Either way we have 3 possibilities left. Now we're kinda stuck. If we flip the coin again, how do we choose what to do? Let's say our first flip was heads, so our choices are 2, 4, or 6. We could say:

If we get heads again, we'll say the die roll is 2.
If we get tails, we'll say the die roll is 4 or 6.

And then if we got tails, we need to flip a third time to choose between 4 and 6. But this is not a fair die roll! We're twice as likely to get 2 as we are to get 4, and similarly we're twice as likely to get 2 as 6. What are we to do?

Python!

Let's look at how real computers do it.

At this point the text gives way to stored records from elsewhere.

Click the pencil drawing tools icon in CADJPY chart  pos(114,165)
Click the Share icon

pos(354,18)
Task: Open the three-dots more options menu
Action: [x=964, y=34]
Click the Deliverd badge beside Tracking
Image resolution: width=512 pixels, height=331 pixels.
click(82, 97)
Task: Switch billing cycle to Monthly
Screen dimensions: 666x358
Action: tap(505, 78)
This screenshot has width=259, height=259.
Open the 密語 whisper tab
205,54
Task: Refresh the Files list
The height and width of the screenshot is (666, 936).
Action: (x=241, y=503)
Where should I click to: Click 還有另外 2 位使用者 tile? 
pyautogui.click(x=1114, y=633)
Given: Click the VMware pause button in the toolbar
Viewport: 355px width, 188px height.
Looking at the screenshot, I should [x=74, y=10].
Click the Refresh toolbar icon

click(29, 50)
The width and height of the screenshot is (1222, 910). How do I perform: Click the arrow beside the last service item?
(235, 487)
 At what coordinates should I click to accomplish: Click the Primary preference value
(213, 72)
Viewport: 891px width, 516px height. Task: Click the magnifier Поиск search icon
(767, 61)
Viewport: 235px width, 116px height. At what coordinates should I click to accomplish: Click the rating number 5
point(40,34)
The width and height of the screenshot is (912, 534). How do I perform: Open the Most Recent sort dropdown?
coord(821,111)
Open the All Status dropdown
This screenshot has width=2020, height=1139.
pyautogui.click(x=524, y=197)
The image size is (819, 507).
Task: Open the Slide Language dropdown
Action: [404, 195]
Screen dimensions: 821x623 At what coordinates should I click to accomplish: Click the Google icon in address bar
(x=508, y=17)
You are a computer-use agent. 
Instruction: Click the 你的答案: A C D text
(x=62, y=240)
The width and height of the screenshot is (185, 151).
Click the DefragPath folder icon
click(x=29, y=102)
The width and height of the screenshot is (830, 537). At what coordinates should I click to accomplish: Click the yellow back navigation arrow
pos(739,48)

If you have the snake language installed, it's pretty straightforward to use the builtin random module to simulate rolling a die:

$ python
>>> import random
>>> random.randint(1, 6)
5
>>> random.randint(1, 6)
2

Now, you and I may have different ideas of fun, but I always enjoy doing a little deep dive of the source code for other people's software that I'm running. How is randint defined?

randint = _inst.randint

Alright.

_inst = Random()

So that means:

def randint(self, a, b):
    """Return random integer in range [a, b], including both end points.
    """

    return self.randrange(a, b+1)

Fair enough: to generate a random integer between 1 and 6 (inclusive), that's the same as generating a random integer between 1 (inclusive) and 7 (exclusive). If you look at the source for randrange, there are three different cases; we're only interested in one of them, so I'll simplify the source code as if that were the only case:

def randrange(self, start, stop):
    """Choose a random item from range(start, stop).
    """

    istart = _index(start)
    istop = _index(stop)
    width = istop - istart
    istep = _index(step)
        if width > 0:
            return istart + self._randbelow(width)
        raise ValueError(f"empty range in randrange({start}, {stop})")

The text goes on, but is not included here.